De la vision à la mise en pratique

Voici donc, pour terminer, quelques exemples concrets de ce que cette vision inspire. En ce qui concerne les productions végétales, Nature & Progrès a toujours réclamé que des moyens conséquents soient mobilisés pour orienter la recherche vers des variétés résistantes et des techniques culturales efficaces. Nous défendons aussi l’octroi des moyens de valoriser au mieux les productions bio, avec des techniques et des outils de transformation adaptés ; nous nous opposons fermement à toute entrée de produits d’origine chimique de synthèse dans la législation bio. Nous plaidons pour diriger les négociations de la PAC vers un soutien plus important aux pratiques bio, favorables à la biodiversité et à l’autonomie des agriculteurs…

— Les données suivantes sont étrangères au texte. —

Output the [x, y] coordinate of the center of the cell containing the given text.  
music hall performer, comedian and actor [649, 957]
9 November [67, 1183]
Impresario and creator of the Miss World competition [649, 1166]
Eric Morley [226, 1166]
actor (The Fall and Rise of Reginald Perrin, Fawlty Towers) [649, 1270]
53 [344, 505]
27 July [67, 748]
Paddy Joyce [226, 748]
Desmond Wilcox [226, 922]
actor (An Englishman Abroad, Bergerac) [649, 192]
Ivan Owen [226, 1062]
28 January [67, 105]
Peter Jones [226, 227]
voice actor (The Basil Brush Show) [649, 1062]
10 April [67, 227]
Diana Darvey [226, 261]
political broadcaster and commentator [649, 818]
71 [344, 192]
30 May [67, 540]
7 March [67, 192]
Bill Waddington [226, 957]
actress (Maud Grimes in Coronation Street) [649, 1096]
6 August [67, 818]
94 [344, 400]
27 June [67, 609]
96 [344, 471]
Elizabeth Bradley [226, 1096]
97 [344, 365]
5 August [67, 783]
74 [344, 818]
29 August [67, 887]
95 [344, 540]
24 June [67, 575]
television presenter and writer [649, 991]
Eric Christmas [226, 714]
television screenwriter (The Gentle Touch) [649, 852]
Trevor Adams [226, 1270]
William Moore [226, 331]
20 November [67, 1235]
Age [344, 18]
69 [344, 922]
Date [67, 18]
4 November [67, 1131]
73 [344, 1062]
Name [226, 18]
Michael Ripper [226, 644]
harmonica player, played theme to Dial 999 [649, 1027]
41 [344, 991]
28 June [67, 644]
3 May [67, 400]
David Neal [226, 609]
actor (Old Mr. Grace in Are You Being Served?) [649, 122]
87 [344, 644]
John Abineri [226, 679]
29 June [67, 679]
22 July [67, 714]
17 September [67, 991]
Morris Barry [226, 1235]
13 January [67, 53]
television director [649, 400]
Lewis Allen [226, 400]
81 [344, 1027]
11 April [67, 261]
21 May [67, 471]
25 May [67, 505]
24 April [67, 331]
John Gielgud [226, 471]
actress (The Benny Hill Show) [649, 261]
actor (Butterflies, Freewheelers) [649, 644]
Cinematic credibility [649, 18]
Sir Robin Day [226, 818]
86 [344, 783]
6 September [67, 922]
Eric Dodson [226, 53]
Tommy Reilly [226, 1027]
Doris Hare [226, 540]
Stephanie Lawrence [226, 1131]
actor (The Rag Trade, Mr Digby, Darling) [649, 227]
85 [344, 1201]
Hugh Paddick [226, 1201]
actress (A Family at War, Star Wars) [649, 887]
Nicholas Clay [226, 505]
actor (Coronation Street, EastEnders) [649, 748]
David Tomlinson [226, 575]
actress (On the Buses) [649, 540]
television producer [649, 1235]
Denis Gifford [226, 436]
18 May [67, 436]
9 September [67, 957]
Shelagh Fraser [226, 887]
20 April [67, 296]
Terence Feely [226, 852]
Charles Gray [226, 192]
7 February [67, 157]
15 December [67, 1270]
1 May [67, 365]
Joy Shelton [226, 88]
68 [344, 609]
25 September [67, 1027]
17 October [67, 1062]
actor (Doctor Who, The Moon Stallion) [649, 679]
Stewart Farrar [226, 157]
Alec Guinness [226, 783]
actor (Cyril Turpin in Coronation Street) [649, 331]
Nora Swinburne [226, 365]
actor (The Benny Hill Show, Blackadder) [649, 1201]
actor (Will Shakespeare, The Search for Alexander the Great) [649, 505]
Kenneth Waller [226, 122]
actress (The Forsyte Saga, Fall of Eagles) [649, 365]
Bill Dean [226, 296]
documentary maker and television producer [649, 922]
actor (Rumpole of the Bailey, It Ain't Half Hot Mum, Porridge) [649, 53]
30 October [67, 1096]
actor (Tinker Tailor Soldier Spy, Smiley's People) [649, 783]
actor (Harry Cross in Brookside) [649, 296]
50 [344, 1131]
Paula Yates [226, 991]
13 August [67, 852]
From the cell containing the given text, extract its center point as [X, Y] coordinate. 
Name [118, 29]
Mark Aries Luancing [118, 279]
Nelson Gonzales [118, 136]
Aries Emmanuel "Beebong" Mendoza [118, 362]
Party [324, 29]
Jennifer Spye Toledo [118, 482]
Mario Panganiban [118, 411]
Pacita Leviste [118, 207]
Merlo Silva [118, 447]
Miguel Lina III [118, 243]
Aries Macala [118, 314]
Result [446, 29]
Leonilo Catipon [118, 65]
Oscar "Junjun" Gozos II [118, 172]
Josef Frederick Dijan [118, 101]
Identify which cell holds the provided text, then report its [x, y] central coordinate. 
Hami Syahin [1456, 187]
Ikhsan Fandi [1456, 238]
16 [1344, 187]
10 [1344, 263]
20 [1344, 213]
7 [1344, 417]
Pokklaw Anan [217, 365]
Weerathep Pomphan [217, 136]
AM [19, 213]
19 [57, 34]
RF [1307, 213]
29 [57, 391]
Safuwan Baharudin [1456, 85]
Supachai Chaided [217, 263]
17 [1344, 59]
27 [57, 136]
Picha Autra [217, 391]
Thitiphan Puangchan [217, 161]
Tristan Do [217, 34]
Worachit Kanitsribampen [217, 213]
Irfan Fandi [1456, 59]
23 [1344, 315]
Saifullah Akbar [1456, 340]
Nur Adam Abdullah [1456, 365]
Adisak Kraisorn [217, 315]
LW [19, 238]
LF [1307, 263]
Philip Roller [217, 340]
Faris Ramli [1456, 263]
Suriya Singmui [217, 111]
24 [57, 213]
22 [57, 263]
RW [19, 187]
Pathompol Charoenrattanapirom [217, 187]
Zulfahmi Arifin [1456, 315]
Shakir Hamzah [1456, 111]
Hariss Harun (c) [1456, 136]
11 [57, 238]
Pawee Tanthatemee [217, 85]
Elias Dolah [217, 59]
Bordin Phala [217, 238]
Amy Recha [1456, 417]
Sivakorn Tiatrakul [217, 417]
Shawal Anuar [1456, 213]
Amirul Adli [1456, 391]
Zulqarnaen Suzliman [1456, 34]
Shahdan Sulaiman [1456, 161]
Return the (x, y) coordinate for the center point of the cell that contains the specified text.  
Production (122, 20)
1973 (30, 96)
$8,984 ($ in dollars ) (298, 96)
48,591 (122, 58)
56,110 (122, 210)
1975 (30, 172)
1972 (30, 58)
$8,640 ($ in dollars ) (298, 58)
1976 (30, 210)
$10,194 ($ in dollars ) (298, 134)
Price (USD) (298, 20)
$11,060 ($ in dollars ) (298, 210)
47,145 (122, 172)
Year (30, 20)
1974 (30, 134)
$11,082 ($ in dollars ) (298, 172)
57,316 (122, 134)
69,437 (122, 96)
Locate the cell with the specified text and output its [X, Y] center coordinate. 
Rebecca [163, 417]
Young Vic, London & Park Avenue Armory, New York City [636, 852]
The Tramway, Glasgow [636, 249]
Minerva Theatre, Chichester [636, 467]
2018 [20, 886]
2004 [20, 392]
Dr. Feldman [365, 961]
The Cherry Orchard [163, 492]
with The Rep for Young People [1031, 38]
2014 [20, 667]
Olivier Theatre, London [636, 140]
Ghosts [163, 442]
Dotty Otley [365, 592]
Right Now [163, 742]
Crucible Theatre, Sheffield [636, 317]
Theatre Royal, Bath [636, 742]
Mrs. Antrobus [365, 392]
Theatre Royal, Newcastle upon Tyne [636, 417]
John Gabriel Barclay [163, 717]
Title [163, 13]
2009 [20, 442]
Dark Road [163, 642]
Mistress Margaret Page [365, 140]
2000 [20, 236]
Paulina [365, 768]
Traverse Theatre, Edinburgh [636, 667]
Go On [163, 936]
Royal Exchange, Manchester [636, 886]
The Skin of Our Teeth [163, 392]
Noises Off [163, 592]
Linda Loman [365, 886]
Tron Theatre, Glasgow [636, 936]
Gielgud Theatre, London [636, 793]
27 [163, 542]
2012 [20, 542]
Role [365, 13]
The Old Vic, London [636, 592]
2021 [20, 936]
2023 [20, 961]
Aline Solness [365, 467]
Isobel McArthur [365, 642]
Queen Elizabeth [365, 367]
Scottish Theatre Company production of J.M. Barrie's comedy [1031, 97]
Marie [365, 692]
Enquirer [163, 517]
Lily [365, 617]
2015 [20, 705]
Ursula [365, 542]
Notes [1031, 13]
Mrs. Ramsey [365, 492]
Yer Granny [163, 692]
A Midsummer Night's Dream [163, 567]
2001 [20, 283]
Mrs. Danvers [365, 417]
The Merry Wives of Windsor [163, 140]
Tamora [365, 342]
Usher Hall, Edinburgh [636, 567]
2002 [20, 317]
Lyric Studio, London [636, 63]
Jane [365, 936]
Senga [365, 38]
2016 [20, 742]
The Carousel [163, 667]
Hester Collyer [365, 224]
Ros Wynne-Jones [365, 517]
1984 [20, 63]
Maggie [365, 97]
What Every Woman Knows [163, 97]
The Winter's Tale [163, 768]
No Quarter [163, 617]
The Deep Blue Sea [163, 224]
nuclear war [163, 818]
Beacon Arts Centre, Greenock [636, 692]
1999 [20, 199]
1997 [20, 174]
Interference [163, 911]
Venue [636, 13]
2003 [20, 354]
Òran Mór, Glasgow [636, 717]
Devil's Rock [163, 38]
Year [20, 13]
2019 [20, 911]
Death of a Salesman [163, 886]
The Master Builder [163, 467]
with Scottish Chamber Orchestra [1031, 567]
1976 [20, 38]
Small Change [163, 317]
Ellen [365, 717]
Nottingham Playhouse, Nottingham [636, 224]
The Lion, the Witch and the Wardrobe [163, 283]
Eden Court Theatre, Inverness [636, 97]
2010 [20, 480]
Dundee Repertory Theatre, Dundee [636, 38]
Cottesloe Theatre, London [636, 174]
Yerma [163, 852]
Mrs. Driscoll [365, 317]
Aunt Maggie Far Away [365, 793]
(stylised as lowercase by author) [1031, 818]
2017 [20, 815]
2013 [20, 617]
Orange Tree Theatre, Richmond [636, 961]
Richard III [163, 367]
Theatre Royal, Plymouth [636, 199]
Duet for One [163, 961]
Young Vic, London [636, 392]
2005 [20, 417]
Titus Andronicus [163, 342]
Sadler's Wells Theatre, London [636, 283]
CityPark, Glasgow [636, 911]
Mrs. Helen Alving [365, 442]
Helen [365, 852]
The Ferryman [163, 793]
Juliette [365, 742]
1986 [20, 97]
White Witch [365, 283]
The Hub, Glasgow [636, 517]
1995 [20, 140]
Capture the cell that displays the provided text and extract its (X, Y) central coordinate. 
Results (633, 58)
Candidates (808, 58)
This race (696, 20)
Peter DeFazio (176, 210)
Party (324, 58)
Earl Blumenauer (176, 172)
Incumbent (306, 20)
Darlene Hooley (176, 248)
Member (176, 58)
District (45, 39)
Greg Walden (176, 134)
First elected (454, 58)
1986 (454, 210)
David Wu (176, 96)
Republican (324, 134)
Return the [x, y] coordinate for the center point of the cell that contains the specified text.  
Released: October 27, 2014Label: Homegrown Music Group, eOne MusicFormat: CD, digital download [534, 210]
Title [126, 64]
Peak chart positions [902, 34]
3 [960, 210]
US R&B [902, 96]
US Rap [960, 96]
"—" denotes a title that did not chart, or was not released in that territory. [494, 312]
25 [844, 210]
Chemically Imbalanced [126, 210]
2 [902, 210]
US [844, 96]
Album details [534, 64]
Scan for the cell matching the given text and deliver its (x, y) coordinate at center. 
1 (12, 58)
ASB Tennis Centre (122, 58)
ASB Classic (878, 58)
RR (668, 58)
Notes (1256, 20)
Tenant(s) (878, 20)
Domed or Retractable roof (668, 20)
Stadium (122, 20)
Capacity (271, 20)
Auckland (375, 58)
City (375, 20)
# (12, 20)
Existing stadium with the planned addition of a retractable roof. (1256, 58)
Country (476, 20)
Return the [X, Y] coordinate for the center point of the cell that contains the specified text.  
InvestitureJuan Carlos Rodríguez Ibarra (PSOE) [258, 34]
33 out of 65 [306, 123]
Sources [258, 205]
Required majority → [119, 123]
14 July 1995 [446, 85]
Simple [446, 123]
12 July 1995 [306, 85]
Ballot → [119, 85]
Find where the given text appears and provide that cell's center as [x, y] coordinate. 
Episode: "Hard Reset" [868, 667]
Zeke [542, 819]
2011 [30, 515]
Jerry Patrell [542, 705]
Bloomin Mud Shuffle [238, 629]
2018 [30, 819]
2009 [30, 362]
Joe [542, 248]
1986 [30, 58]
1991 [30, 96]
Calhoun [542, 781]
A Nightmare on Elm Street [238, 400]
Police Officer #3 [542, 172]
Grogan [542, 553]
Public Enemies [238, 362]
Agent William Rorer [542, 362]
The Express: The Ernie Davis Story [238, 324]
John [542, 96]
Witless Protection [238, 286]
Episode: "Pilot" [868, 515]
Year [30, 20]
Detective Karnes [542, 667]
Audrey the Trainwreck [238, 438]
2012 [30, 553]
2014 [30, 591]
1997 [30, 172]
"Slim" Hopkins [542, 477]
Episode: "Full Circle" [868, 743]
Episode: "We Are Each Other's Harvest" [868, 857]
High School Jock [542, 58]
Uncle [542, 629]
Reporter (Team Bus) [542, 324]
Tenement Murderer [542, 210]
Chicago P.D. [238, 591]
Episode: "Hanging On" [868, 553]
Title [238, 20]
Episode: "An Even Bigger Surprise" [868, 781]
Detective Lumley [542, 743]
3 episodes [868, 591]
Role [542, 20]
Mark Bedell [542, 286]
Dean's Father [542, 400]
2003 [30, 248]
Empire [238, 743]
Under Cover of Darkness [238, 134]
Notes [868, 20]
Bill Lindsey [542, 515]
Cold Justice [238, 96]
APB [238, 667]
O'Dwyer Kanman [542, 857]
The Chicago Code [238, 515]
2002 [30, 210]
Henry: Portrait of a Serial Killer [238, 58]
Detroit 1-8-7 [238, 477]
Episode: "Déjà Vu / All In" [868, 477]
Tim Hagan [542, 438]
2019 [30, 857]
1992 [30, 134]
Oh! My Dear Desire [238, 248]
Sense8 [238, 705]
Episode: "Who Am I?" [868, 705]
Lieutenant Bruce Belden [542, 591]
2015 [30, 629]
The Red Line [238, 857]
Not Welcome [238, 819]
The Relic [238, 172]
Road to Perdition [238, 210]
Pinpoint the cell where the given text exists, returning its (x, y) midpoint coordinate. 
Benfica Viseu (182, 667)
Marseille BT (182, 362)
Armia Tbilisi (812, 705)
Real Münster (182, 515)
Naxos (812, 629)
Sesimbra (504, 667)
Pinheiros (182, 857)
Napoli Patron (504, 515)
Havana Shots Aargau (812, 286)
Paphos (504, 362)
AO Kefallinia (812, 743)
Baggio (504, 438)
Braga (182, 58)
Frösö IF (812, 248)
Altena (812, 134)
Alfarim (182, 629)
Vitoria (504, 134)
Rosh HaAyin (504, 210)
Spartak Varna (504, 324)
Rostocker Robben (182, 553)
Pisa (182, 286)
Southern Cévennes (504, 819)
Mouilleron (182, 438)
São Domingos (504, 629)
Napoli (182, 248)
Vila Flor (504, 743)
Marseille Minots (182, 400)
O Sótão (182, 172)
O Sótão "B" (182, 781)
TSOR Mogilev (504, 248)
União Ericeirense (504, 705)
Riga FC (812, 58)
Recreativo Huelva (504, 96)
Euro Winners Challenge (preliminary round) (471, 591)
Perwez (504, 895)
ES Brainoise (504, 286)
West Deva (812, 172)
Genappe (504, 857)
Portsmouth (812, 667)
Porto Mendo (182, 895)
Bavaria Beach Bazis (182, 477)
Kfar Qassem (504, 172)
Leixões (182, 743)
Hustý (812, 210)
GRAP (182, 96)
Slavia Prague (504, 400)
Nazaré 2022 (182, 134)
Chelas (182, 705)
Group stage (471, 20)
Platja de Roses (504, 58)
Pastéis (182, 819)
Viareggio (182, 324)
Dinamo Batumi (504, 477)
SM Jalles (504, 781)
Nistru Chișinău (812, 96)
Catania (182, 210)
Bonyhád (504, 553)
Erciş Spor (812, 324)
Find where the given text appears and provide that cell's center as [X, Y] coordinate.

En termes d’élevages, nous appuyons toutes les règles qui feront que les herbivores soient élevés à l’herbe. Et, pour que les cochons satisfassent leur besoin naturel de fouir, nous réclamons pour eux la garantie d’un accès suffisant à la terre ou, au minimum, une large épaisseur de paille… Nature & Progrès défend, dans les fermes, la place des monogastriques – cochons et volailles – au sein d’ateliers de diversification et non comme mono-élevages à grande échelle. Nous réclamons aussi une transparence totale des élevages, des coopératives agricoles et des firmes d’aliments. Pas d’ingrédients cachés en bio ! Et ceci vaut évidemment pour les OGM qui doivent restés en dehors du bio, quelle que soit la technique de manipulation du génome qui est considérée. Et nous exigeons de la transparence jusque dans les commerces, pour que les consommateurs trouvent aisément toutes les informations nécessaires pour faire leurs choix de la manière la plus éclairée…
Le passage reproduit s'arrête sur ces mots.